***** SUPPLIED DATA

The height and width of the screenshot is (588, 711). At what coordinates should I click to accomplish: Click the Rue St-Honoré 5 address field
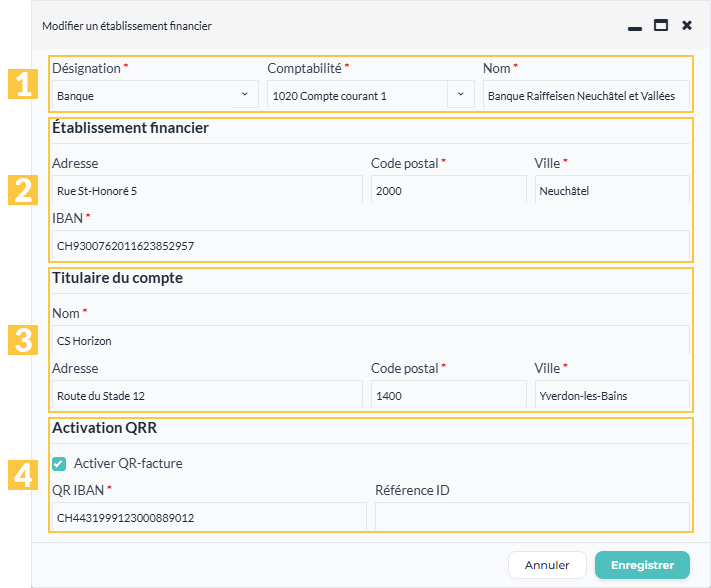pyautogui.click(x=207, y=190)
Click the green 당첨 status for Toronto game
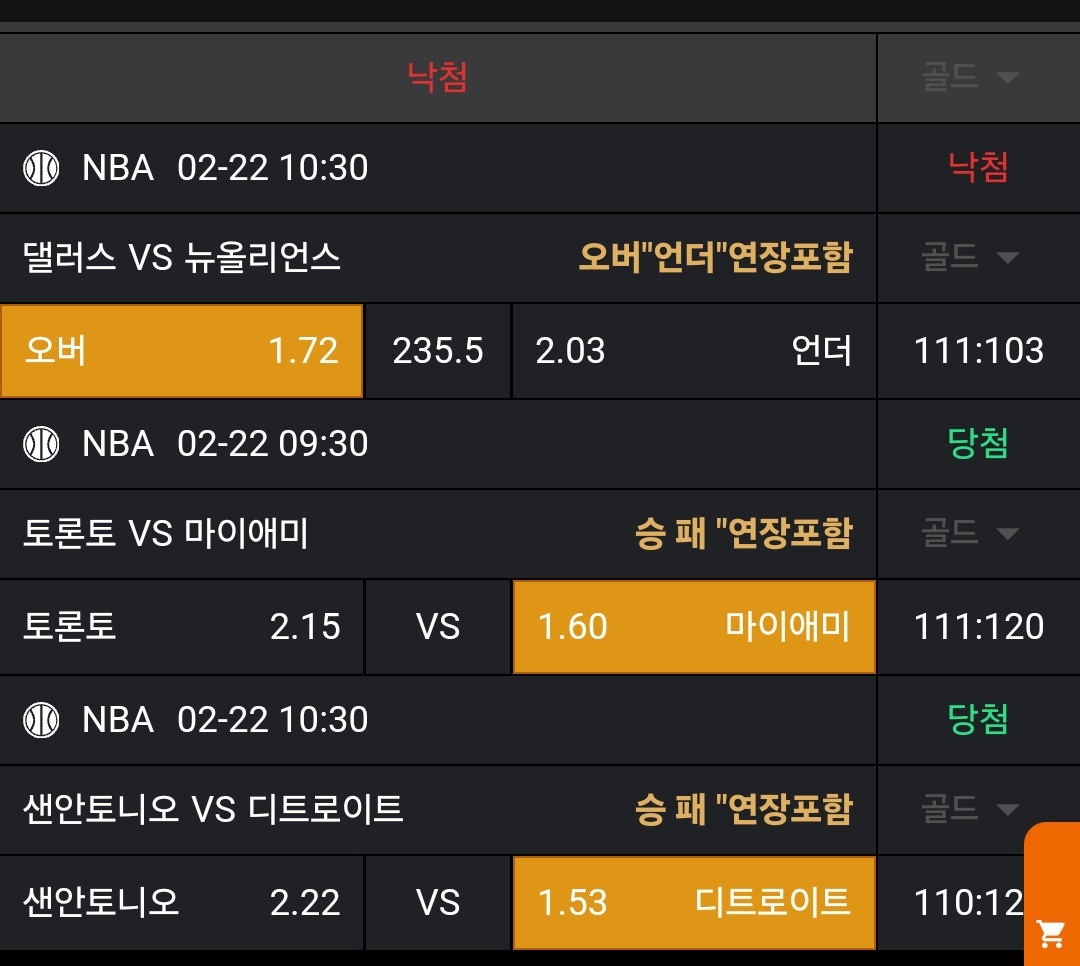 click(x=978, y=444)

**********
***** SUPPLIED DATA

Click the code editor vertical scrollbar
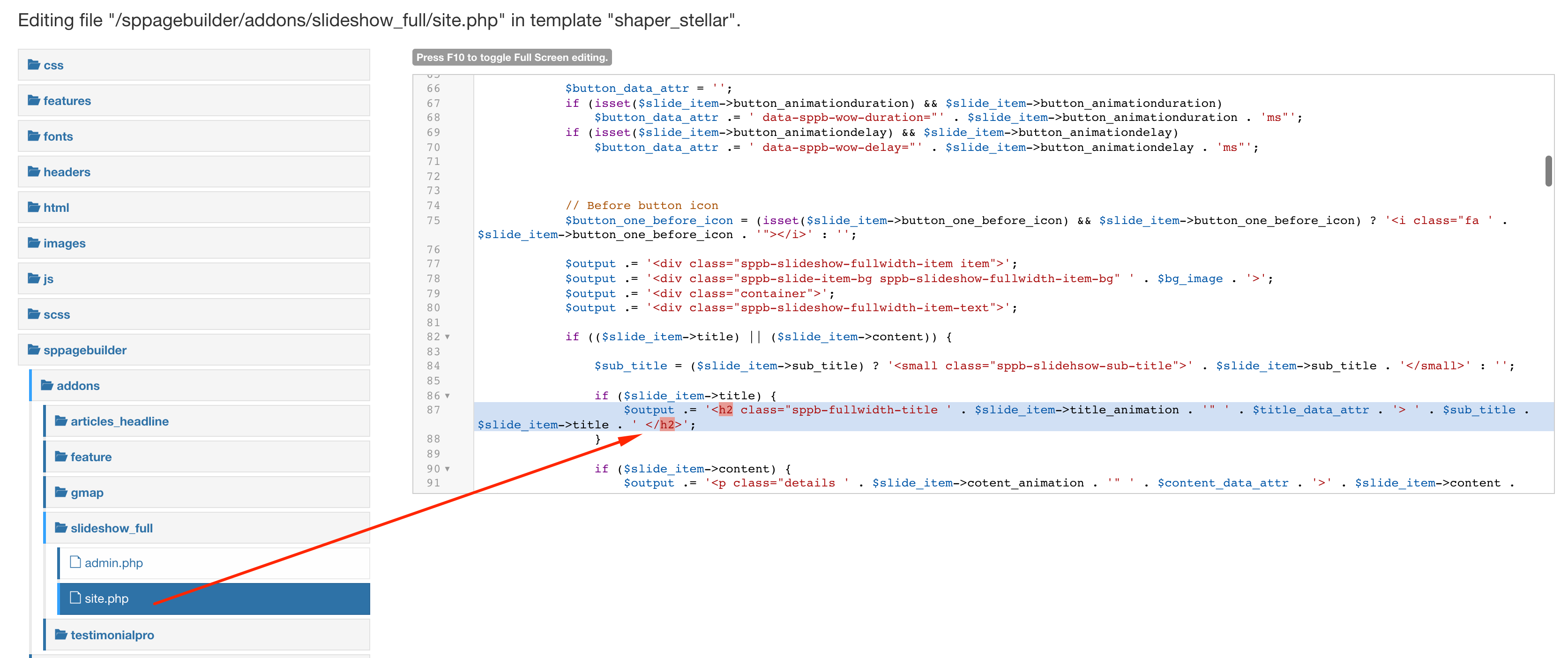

**********

GOAL OF THE EXERCISE → Format the lines as a numbered list, starting with the line that contains "The height and" and going on through the line that contains "click(x=978, y=444)". Leave out blank lines and the pictures.

OUTPUT BELOW →
1. The height and width of the screenshot is (588, 711). At what coordinates should I click to accomplish: Click the Rue St-Honoré 5 address field
2. pyautogui.click(x=207, y=190)
3. Click the green 당첨 status for Toronto game
4.  click(x=978, y=444)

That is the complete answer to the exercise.